Lección 12 | Domingo 19 de marzo 2017 | Convencer de pecado | Escuela Sabática


Domingo 19 de marzo
CONVENCER DE PECADO
Lee Juan 16:8 y 9. ¿Qué obra crucial hace por nosotros el Espíritu Santo, y por qué es tan importante?
Jesús llama parakletos al Espíritu Santo, una palabra rica en significado, y que transmite la idea de ayudador, abogado y consolador. El Espíritu Santo no se lanza a esta obra importante de convencimiento como el acusador de los hermanos o como fiscal. Él no es enviado por Jesús para condenarnos sino, más bien, para ayudarnos a ver nuestra necesidad de la gracia de Dios.

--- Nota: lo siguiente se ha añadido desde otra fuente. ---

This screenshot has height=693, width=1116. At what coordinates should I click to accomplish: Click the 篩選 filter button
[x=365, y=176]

Solamente un consolador será recibido como un ayudador. Es una gran tragedia que los cristianos, por más bien intencionados que sean, a menudo se acerquen a los pecadores con un espíritu acusador en vez de ayudador. Si andamos por allí señalando el pecado en la vida de las demás personas, estamos haciendo, entonces, algo que Jesús no nos ha llamado a hacer. Después de todo, ¿quiénes somos nosotros para señalar el pecado en los demás cuando nosotros mismos no estamos libres de pecado?
Lee Romanos 2:1 y Mateo 7:3. ¿Qué mensaje debemos extraer de estos versículos?

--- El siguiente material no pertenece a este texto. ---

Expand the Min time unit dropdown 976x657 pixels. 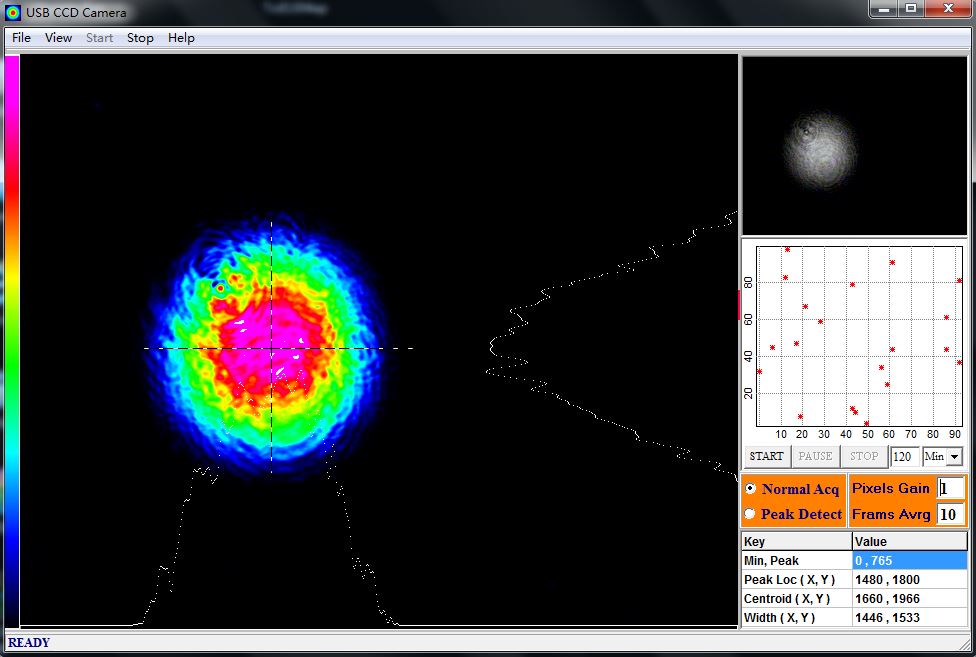point(954,457)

Somos testigos de Dios, no acusadores de parte de Dios. Somos llamados a ser testigos del poder redentor de Dios, no a condenar a otros por sus equivocaciones. Al intentar convencer a los demás de sus pecados, asumimos un papel que no nos pertenece; esa es obra del Espíritu Santo.
Es el Consolador, no nosotros, el que “convencerá” (Juan 16:8) al mundo de lo que el pecado realmente es. En general, las personas que no han entregado su vida a Jesús no tienen una comprensión real de lo que el pecado verdaderamente es y de cuán destructivo puede llegar a ser.
La idea aquí no es que el Espíritu Santo hará una lista de actos erróneos. Más bien, el Espíritu va al pecado subyacente: incredulidad en Cristo Jesús (Juan 16:9). Nuestra mayor miseria y alienación no consiste en nuestra imperfección moral, sino en nuestro alejamiento de Dios y en rehusar aceptar a aquel a quien Dios envió con el propósito de rescatarnos de esa condición.
El problema fundamental de todo pecado es que no creemos en Jesús y, por ende, rechazamos al único que puede salvarnos de nuestro pecado y culpabilidad. Este es el pecado que coloca al yo en el centro de las cosas y rehúsa creer en la Palabra de Dios. Solamente el Espíritu Santo puede abrir nuestro corazón y nuestra mente a la gran necesidad que tenemos de arrepentimiento y de la redención que nos es ofrecida por medio de la muerte de Cristo por nosotros.